Al-Sadr is distinguished from all the current Iraqi leaders that he and his father did not oppose Saddam Hussein from exile, but rather lived in Iraq before and after Saddam, which reinforced the impression of their patriotism much more than the exiled opponents such as Nuri al-Maliki, Haider al-Abadi, Hadi al-Amiri, the family of al-Hakim and the late Jamal al-Jarrah (Abu Mahdi). The engineer).
Today, Iran is carrying out all possible political maneuvers, simultaneous with the terrorism it exercises against its opponents, including the assassination of large numbers of them, with the aim of building a rule of iron and fire held by one of its Iraqi mercenaries. Tehran prefers that Maliki not be its man, because he suffers from megalomania and seeks only his personal interest.

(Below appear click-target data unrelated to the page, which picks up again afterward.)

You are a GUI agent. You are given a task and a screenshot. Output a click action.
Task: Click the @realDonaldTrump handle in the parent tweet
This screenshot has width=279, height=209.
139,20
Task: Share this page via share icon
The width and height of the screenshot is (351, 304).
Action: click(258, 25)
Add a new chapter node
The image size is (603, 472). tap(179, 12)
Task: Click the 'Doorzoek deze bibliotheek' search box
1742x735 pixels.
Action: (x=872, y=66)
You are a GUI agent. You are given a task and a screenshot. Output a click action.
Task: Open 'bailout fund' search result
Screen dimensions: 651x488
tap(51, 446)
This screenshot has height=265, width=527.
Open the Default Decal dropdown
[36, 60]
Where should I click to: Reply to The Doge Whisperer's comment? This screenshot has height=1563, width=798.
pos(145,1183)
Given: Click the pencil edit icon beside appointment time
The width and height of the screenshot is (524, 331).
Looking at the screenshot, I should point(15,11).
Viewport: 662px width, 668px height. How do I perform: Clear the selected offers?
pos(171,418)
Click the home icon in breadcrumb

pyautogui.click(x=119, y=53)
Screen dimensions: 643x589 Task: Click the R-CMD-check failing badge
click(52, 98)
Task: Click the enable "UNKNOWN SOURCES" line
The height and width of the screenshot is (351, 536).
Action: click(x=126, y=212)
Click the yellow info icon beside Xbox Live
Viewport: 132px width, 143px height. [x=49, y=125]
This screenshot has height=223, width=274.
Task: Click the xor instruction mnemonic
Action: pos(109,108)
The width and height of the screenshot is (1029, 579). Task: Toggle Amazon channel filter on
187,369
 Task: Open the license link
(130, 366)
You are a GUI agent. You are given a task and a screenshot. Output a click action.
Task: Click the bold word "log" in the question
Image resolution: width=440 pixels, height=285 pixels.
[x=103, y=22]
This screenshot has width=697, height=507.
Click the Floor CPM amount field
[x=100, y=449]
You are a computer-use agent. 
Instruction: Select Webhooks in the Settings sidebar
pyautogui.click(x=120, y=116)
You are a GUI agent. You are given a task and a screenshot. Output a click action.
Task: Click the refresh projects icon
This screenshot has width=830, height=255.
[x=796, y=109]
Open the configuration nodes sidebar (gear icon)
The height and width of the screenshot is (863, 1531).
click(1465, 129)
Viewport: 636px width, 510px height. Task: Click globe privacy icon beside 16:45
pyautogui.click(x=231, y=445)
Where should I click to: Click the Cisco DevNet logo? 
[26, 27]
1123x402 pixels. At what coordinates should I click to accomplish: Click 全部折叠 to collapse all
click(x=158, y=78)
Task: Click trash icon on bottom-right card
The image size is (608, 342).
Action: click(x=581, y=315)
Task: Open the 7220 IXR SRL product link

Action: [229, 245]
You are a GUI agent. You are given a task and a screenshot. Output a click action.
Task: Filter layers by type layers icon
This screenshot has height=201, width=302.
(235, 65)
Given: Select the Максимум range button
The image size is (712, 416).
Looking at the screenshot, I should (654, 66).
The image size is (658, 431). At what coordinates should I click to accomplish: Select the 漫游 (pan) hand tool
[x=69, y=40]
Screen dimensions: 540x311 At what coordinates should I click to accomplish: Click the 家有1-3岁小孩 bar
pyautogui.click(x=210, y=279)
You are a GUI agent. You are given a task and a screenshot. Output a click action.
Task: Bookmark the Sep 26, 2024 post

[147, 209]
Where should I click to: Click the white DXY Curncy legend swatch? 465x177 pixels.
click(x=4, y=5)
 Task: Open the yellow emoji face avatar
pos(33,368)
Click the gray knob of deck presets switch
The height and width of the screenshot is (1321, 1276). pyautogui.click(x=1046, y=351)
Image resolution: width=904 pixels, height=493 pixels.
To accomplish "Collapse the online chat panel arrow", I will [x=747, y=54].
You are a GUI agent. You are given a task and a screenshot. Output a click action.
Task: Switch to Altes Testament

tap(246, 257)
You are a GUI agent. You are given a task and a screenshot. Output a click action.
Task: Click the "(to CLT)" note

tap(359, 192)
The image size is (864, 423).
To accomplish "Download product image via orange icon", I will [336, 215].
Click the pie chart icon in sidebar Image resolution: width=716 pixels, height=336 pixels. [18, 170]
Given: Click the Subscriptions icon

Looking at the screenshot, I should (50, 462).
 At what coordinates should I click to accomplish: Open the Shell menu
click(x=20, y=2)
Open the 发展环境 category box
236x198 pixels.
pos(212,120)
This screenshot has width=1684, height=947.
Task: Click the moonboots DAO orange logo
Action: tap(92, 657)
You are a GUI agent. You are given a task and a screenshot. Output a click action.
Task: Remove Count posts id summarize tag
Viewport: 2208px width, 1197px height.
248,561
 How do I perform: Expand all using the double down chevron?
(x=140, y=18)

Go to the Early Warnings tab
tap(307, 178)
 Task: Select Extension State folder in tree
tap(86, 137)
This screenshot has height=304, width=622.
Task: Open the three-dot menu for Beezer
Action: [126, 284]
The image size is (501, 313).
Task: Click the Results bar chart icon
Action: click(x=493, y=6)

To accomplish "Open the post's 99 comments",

Iranian violence and assassinations have not succeeded in silencing Tehran’s Iraqi opponents, who do not miss an opportunity without burning the Iranian consulate, Khamenei’s pictures in Iraq, or the statues of Qassem Soleimani. And last Monday, when confrontations erupted between Iran’s opponents on the one hand, especially from the Sadrist movement, and Tehran’s supporters, on the other, Iran’s opponents taught its allies a harsh lesson and outperformed them in fighting, burning the offices of the state militias, and winning popular sympathy and support, while Iran’s militias retreated and went It kills the Iraqis by stealth and through liquidations and executions, if we believe some of the reports carried by the Iraqi media.
Iraq exposed Iran and revealed that it is not a superpower as it imagines itself, but rather a ruling terrorist gang trying to intimidate the neighboring peoples and rule them with iron and fire. And Iraq showed Iran that doctrine is not superior to patriotism, and that the Iraqis will not retreat silently and turn into mercenaries, as some Shiites in Lebanon and Bahrain did.